Phua Chu Kang Sdn Bhd was a Malaysian sitcom and sequel to the Singaporean sitcom Phua Chu Kang Pte Ltd. Gurmit Singh and Irene Ang reprise the roles of Phua Chu Kang and Rosie Phua Chin Huay respectively. This sitcom was produced in collaboration with Mediacorp. This was the first time Singh and Ang appeared in a show entirely filmed and produced in Malaysia, with the rest of the cast featuring Malaysian actors.

==Plot==

===Season 1===
This sitcom continues from the events of Phua Chu Kang Pte Ltd. White-Collar Worker and General Contractor Phua Chu Kang (Gurmit Singh) and his secretary wife Rosie Phua Chin Huay (Irene Ang) leaves Singapore to expand their construction company and business being PCK Pte Ltd in Malaysia. He forges a partnership with millionaire Izzy (Harith Iskander) to turn PCK Pte Ltd into a more successful business, thus renaming it as PCK Sdn Bhd. Izzy's mother Fatimah (Adibah Noor) becomes a maid and domestic worker at Izzy's and Chu Kang's semi-detached house and Rosie's sexy sister Suzie (Nell Ng) moves in with them. In need of laborers to boss around, Chu Kang hires Bang (Carliff Carleel), a blue-collar worker laborer who is all brawn and no brain, similar to Chu Kang's former blue-collar worker laborers at PCK Pte Ltd in Singapore being King Kong (Charlie Tan), Ah Boon (Alwin Low), Ah Soon (Don Yap) and Ah Goon (Ray Kuan) from the prequel. Soon, Chu Kang's company is threatened as he learns that Izzy's younger brother Fazzy (Fadzlie Rahim) has his own construction business and is his main rival, similar to Frankie Foo (Lim Kay Siu), a general contractor and Chu Kang's former best friend in Sang Nila Utama Primary School and currently archenemies and business rivals from the prequel.

===Season 2===
The finale continues with Chu Kang who is now suffering from amnesia.

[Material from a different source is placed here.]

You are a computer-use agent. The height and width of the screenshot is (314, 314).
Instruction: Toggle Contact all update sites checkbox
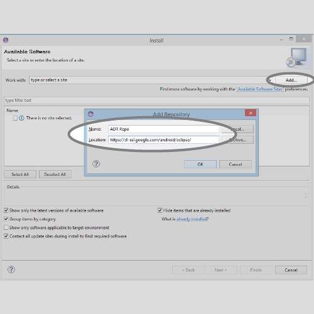(x=6, y=236)
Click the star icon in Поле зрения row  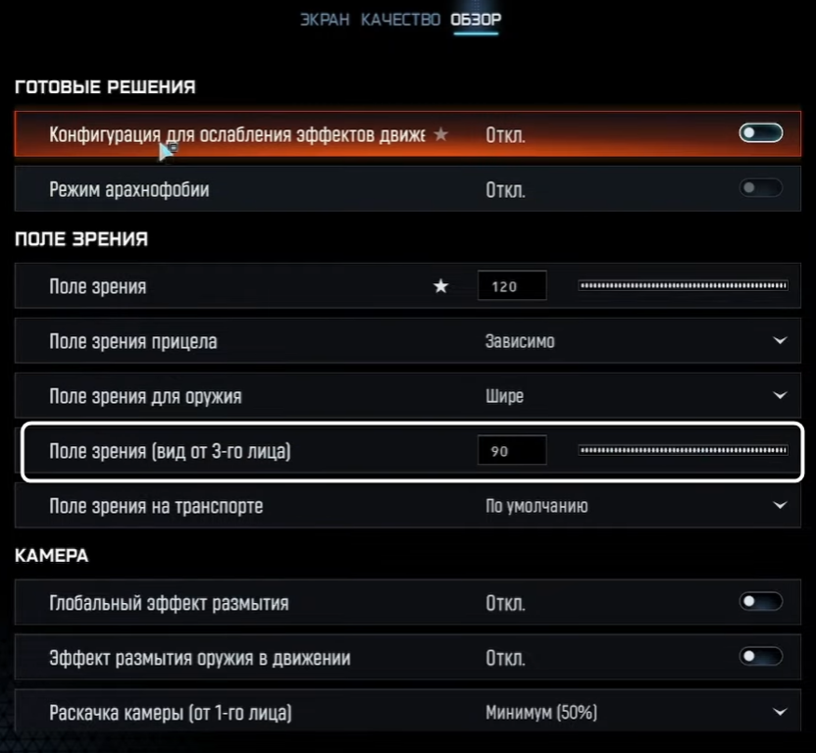(x=441, y=286)
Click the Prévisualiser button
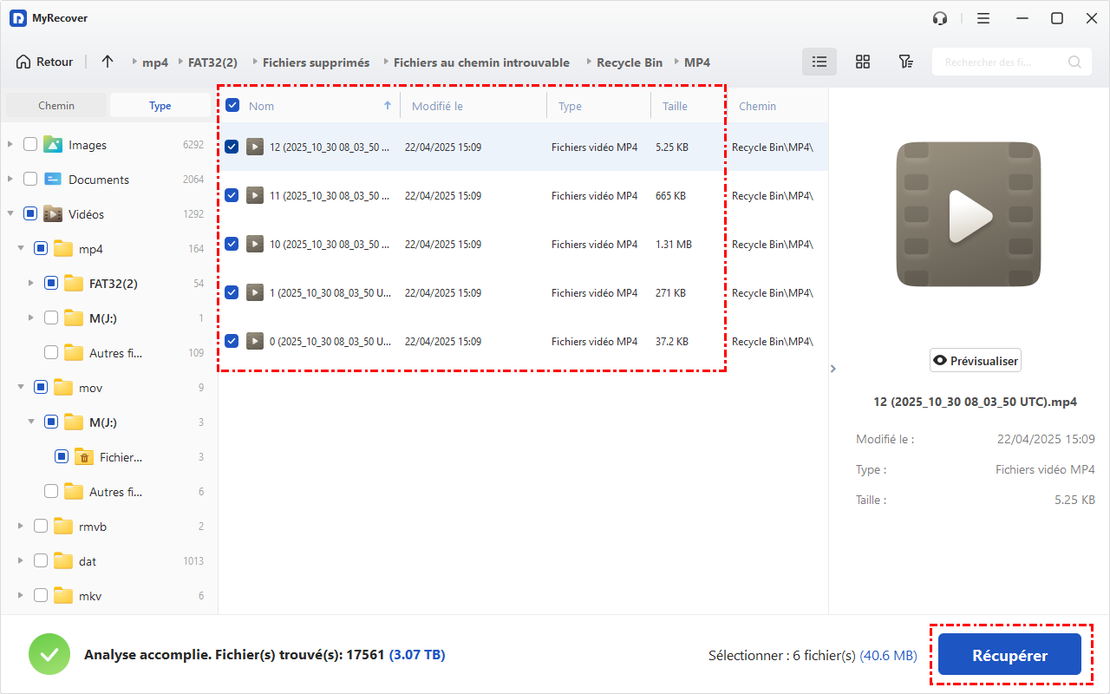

It also continues the events in the sequel known as Phua Chu Kang The Movie, in which only Neo Swee Lin, Lim Kay Siu and Charlie Tan from the prequel returned and reprised their roles as Phua Ah Ma, Frankie Foo and King Kong respectively, whereas the rest of the cast members including Pierre Png, Tan Kheng Hua and Marcus Ng Yi Loong did not reprise their roles as Anthony Phua Chu Beng, Margaret Phua Hwee Lian and Aloysius Phua respectively and that the rest of the supporting casts and guest appearances from both the prequel and this installment including Wendy Ng and Henry Thia also did not reprise their roles as Rosie's parents Ah Loon and Heng Pek respectively as well, same likewise for Harith Iskander, Adibah Noor, Nell Ng, Carliff Carleel and Fadzlie Rahman who also did not reprise their roles as Izzy, Fatimah, Suzie Heng/Phua, Bang and Fazzy respectively in the movie as well. However, Henry Thia did portray a new role being the main antagonist/villain named Lim Lau Pek in the movie.

==Cast==
- Gurmit Singh as Phua Chu Kang, the general contractor, white-collar worker and CEO of PCK Sdn Bhd.

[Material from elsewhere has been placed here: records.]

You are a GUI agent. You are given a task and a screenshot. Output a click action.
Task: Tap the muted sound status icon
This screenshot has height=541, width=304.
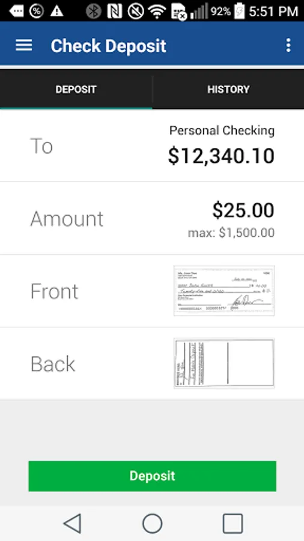[135, 11]
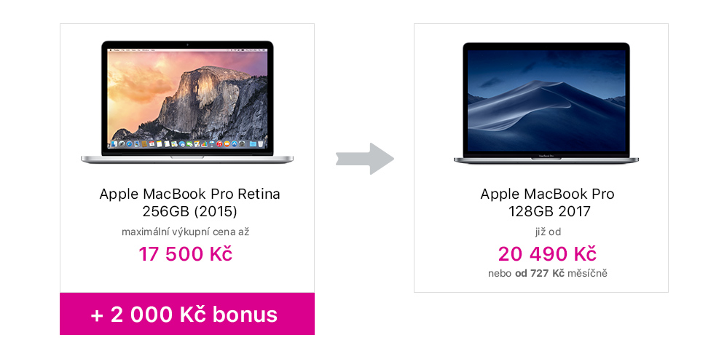Click the 'nebo od 727 Kč měsíčně' installment text
The image size is (727, 359).
[x=548, y=274]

- Irene Ang as Rosie Phua Chin Huay, Chu Kang's wife who continues working as his secretary at PCK Sdn Bhd and enjoys playing mahjong, purchasing clothes, doing facial and going for slimwrap.

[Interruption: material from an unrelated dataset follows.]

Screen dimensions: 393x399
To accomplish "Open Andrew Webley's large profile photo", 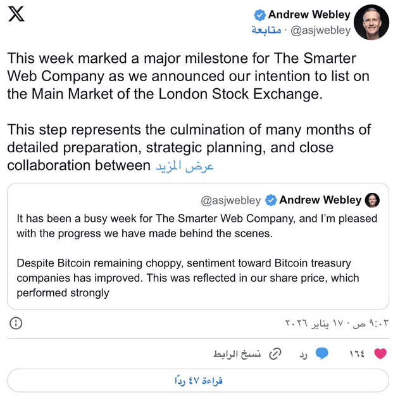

- Harith Iskander as Izzy, a millionaire who forges partnership with Chu Kang to make PCK Pte Ltd more successful in Malaysia and renaming the construction company's name to PCK Sdn Bhd and also Chu Kang's new business partner in PCK Sdn Bhd.
- Adibah Noor as Fatimah, Izzy's Mother and the maid working at Izzy and Chu Kang's semi detached house in Malaysia.
- Nell Ng as Suzie Heng/Phua, Rosie's Younger Sister and Chu Kang's Sister-In-Law whom is also Ah Loon (Wendy Ng) and Heng Pek's (Henry Thia's) Younger Daughter, and also staying with her elder sister Rosie, Chu Kang and Izzy in the former and latter's semi detached house in Malaysia.
- Carliff Carleel as Bang, a blue-collar worker laborer who is newly hired by Chu Kang to assist in the construction jobs for PCK Sdn Bhd, but unfortunately, he is all brawn and no brain, similar to Chu Kang's former blue-collar worker laborers at PCK Pte Ltd in Singapore being King Kong (Charlie Tan), Ah Boon (Alwin Low), Ah Soon (Don Yap) and Ah Goon (Ray Kuan) from the prequel.
- Fadzlie Rahim as Fazzy, Izzy's Younger Brother and a general contractor with his owned construction business and is also Chu Kang's main rival, similar to Frankie Foo (Lim Kay Siu), a general contractor and Chu Kang's former best friend in Sang Nila Utama Primary School and currently archenemies and business rivals from the prequel.